The American Electro-Thermo Corporation's White Portland cement plant located at Carrara, Nevada, has been designed and is being equipped to manufacture a minimum of 50 barrels daily, weighing 376 pounds each. It is reasonably expected that the plant may prove capable of manufacturing 65 barrels daily. By installation of additional burning kilns at a cost not to exceed $10,000, it is possible to increase the output to 150 barrels daily. The American Electro-Thermo Corporation was incorporated in Nevada August 8th, 1938. The objects and purposes of the Corporation are primarily to operate the large Marble deposits and quarries located at Carrara, Nye County, Nevada.
- American Electro-Thermo Corporation, November 21, 1938, Report of November 15th
SOUTHERN NEVADA REPORTS NEW INDUSTRY
Goldfield, Nev., (Special) One of the new industries in Southern NEvada and possibly the only one of its kind in the state is the marble cement plant at Carrara, about eight miles south of Beatty, on the site of the old Carrara marble works. The Carrara Portland Cement Company, a Nevada corporation, is a division of the American Electro-Thermo Corporation, and has been operating a small but very complete testing plant on the east side of the Beatty-Las Vegas highway at Carrara, for several months under the direct supervision of Mr. Harry Mick, president and general manager, a marble cement expert, formerly connected with one of the large companies at Lehigh Valley, Penn. This plant, which consists of the latest machinery for crushing, grinding, roasting, and mixing of the different ingredients for the manufacture of pure white cement, is powered by a 125 horsepower steam boilers, using fuel oil trucked in from os Angeles, and has been operated on a sufficiently large scale to satisfy the company that the production of a white cement on a commercial basis is feasible. A swimming pool, about fifteen by twenty feet, and lined with marble from the quarry looks very inviting in that dry section. The Carrara marble has had a varied career, originally promoted years ago to produce a marble competing with the famous Carrara marble of Italy, but it was found to be so full of slips and fractures that it was useless except for small ornaments, however occasional large perfect slabs are encountered but not enough for commercial purposes. The drinking fountain in the lobby of the Goldfield hotel was constructed from this beautiful marble.

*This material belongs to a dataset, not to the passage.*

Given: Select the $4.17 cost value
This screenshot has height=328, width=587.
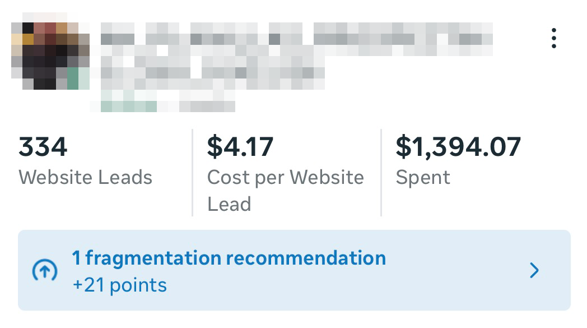Looking at the screenshot, I should click(240, 147).
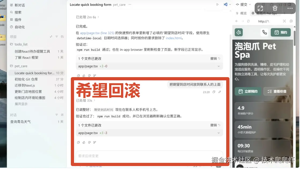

-Reno Gazette Journal. December 16, 1939
HEAVY EQUIPMENT IS SHIPPED TO CARRARA
What is believed to be the largest piece of mine equipment ever transported by truck and trailer in the United States over so great a distance was crawling over the Ely-Tonopah highway last week, en route from Eureka, Utah, to Beatty Nevada, a distance of approximately seven hundred miles. The equipment, a seventy-one ton steel tube formerly used in processing ores at the Chief Consolidated Mining Company mill at Eureka, passed through Tonopah Friday, the Tonopah Times says. No longer useful at the closed mill in Eureka, the tube is destined for use as a cement kiln at the Carrara Portland Cement Company plant at Carrara, seven miles south of Beatty.
-Reno Gazette Journal, February 5, 1941
Not much market for cement due to the upcoming war, I suppose.

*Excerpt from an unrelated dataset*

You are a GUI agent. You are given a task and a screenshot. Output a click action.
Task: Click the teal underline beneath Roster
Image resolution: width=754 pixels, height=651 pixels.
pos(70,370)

The Carrara Portland Cement Plant Company at Carrara closed down Saturday, partially on account of delay in getting replacements for parts destroyed in the recent big fire there, and also for a possible change in carrying on the work.
-Reno Gazette Journal August 27, 1941
Annnnnd- we're done here.
Elizalde Plant at Carrara To Be Dismantled
Dismantling of the Elizalde cement plant at Carrara, south of Beatty, is in progress under the direction of Ray and Guy Smith, who have the contract, the Beatty Bulletin has learned. The job is expected to take three months, with from 12 to 15 men employed. Many difficult problems are posed, as the equipment must be dismantled, painted, waterproofed, and crated for shipment by boat to Argentina, where the company is erecting a vermiculite plant. One of the toughest tasks facing the contractors involves a 150 ton kiln or roaster, which is mounted on 14-foot pillars.